## Instructions for the task
Repeat every line of the listing below exactly, minus the pictures.

## Provided entries
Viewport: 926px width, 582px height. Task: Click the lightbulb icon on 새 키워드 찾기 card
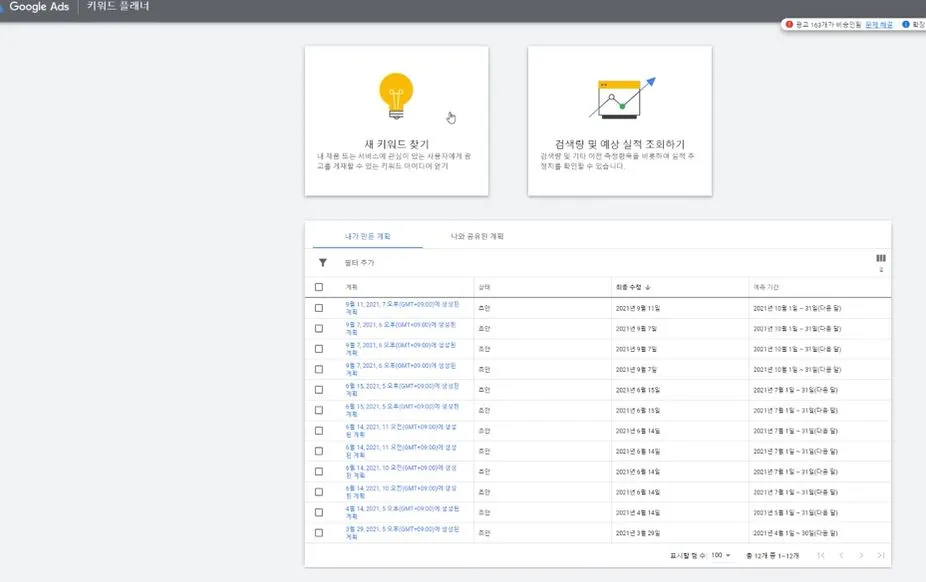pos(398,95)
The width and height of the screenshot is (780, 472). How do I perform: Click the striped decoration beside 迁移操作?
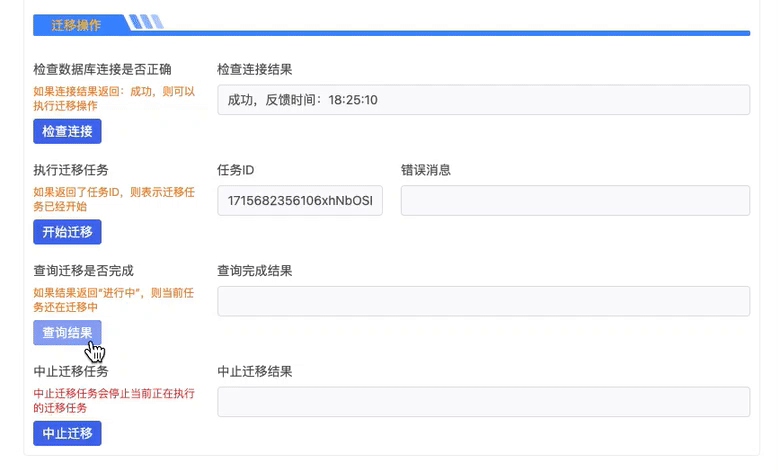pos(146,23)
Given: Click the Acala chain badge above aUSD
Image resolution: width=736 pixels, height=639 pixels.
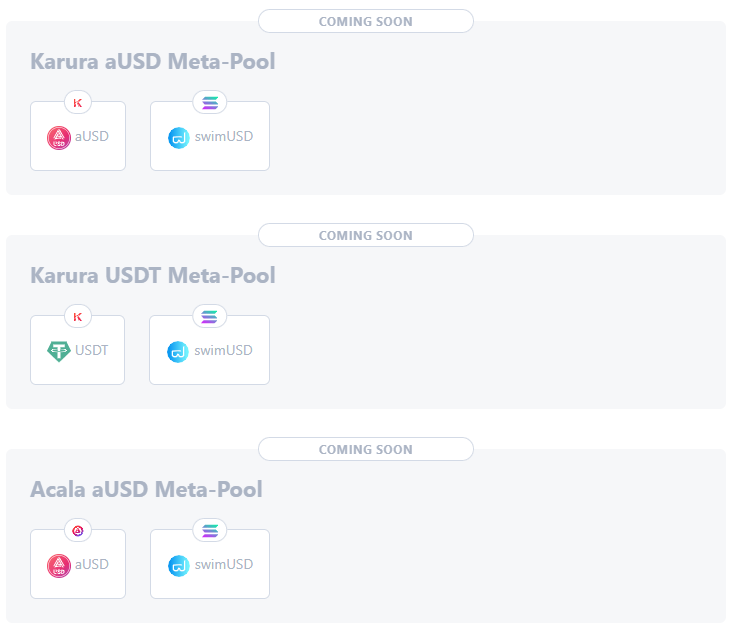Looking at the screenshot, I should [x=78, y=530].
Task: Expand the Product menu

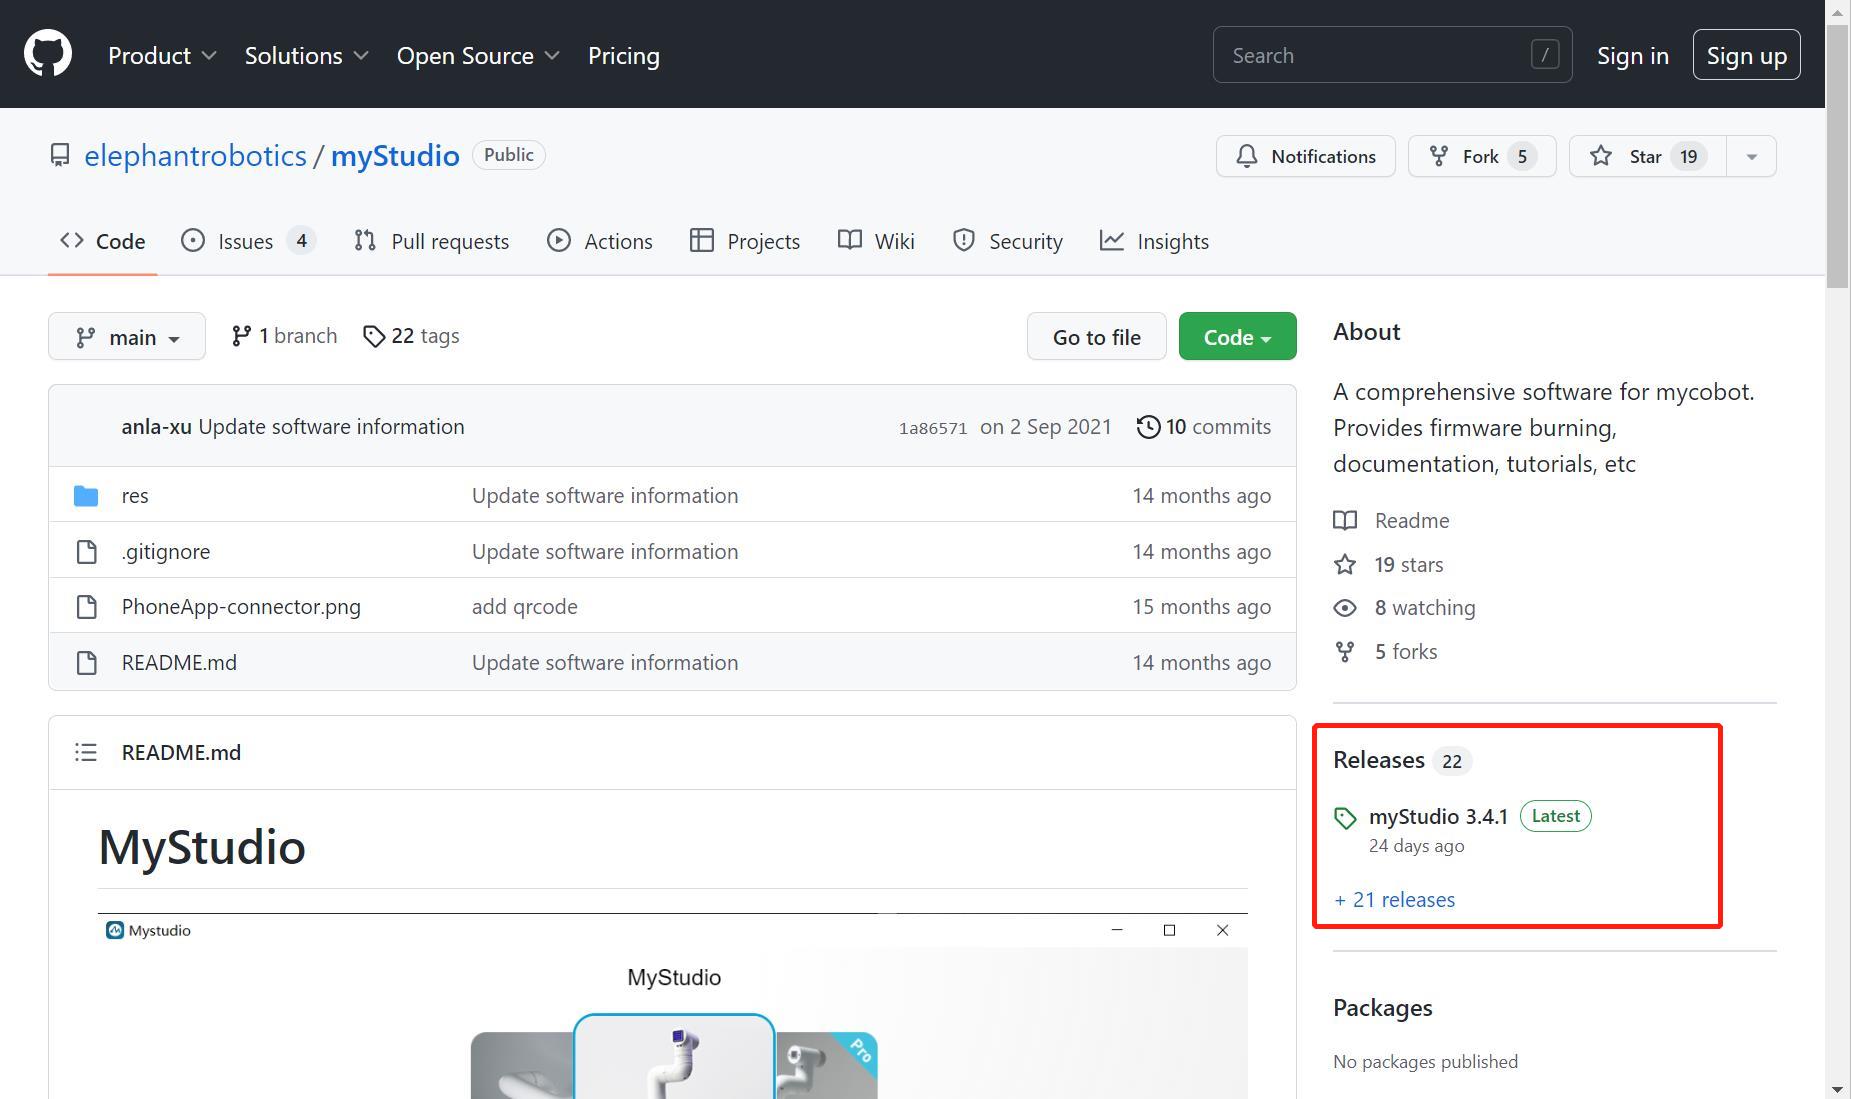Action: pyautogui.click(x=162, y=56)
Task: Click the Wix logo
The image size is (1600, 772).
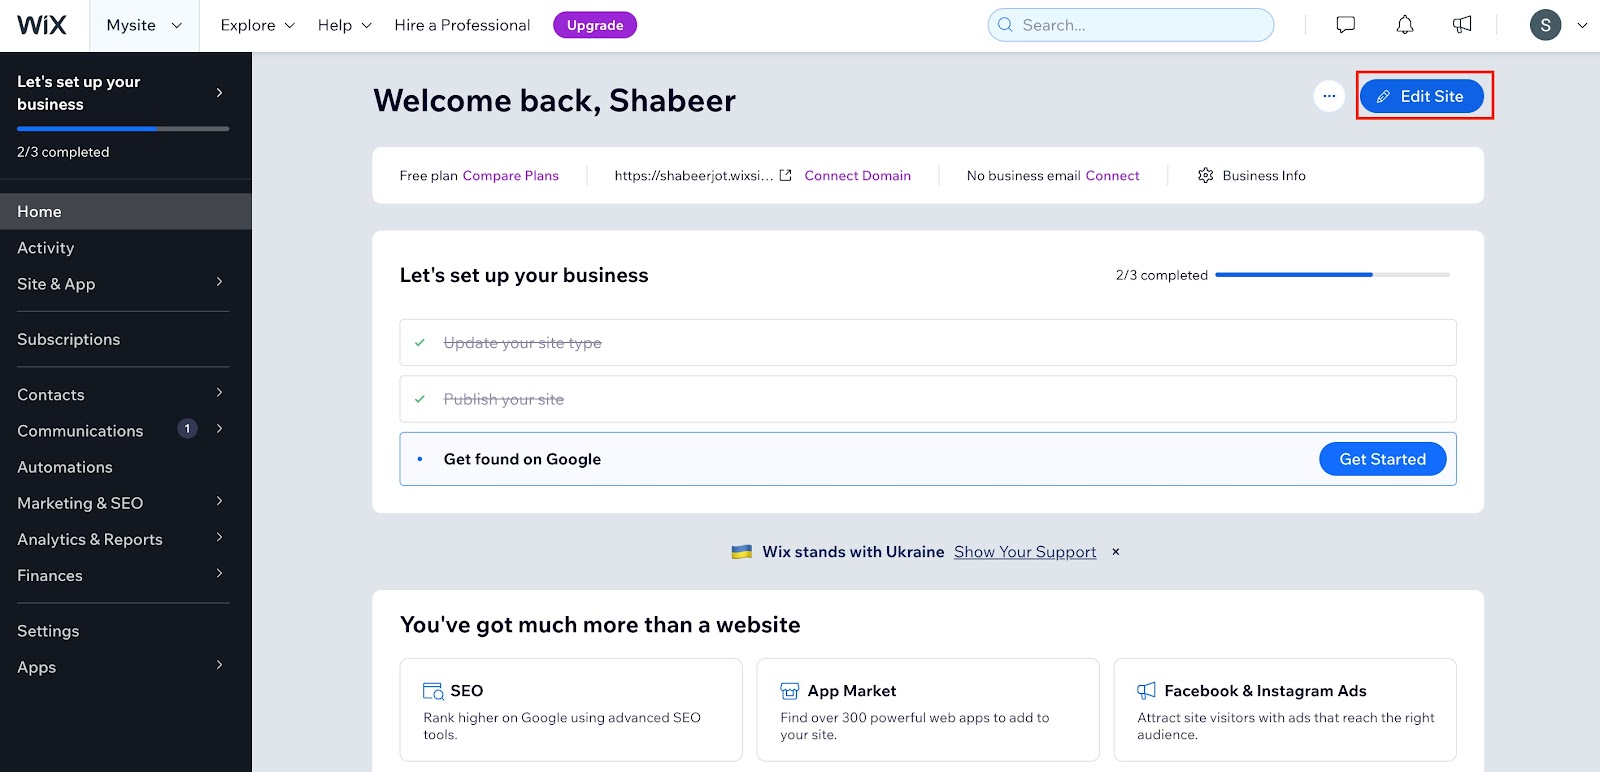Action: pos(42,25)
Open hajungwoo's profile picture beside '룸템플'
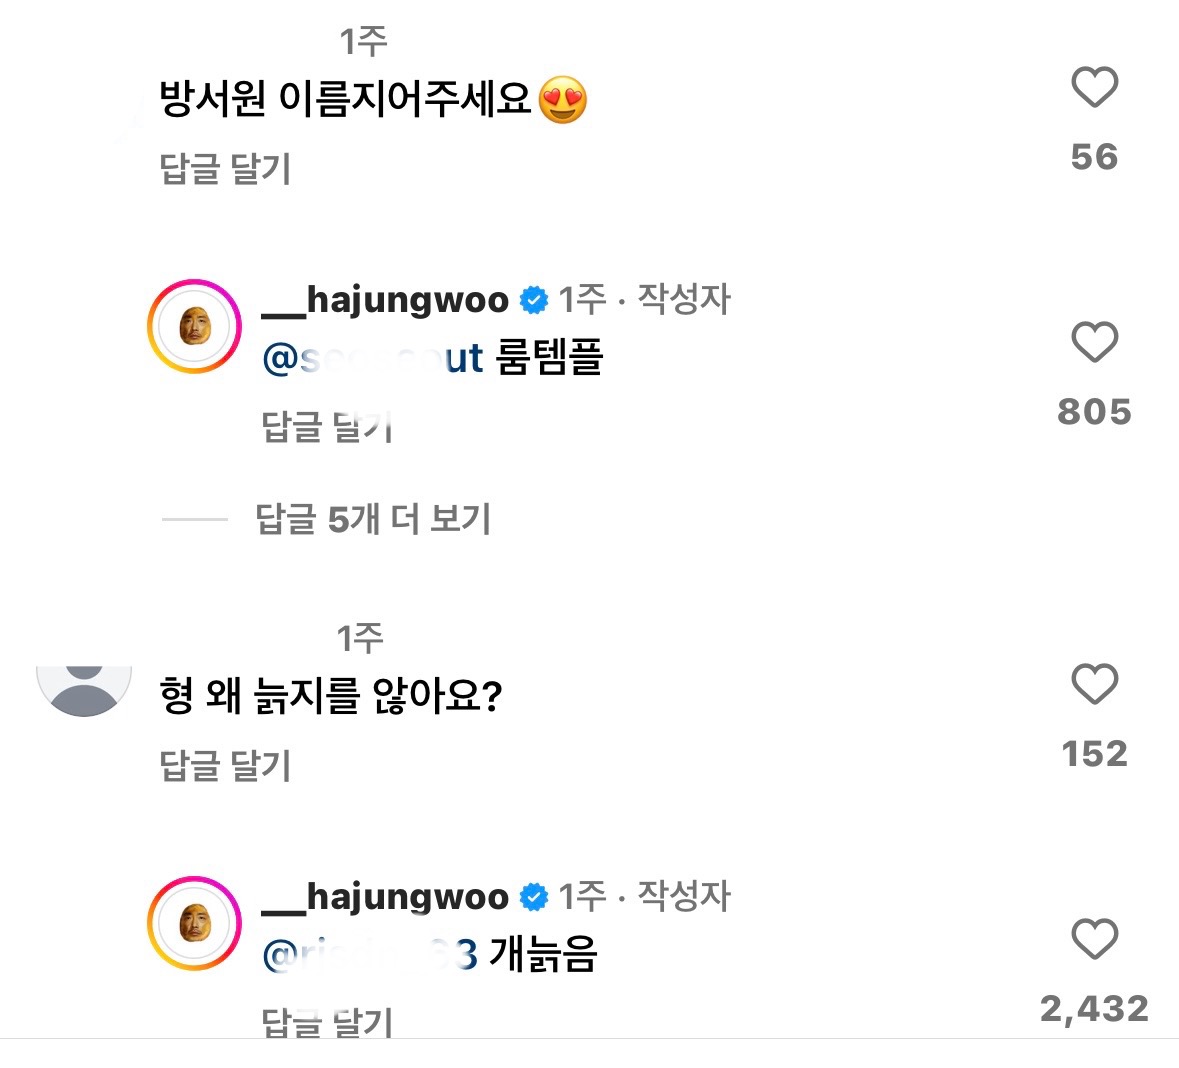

## Written answer
Viewport: 926px width, 582px height. Task: Click the lightbulb icon on 새 키워드 찾기 card
pos(398,95)
The width and height of the screenshot is (780, 472). How do I perform: Click the striped decoration beside 迁移操作?
pos(146,23)
Given: Click the Acala chain badge above aUSD
Image resolution: width=736 pixels, height=639 pixels.
Looking at the screenshot, I should [x=78, y=530].
Task: Expand the Product menu

Action: pyautogui.click(x=162, y=56)
Task: Click the Wix logo
The image size is (1600, 772).
Action: pos(42,25)
Open hajungwoo's profile picture beside '룸템플'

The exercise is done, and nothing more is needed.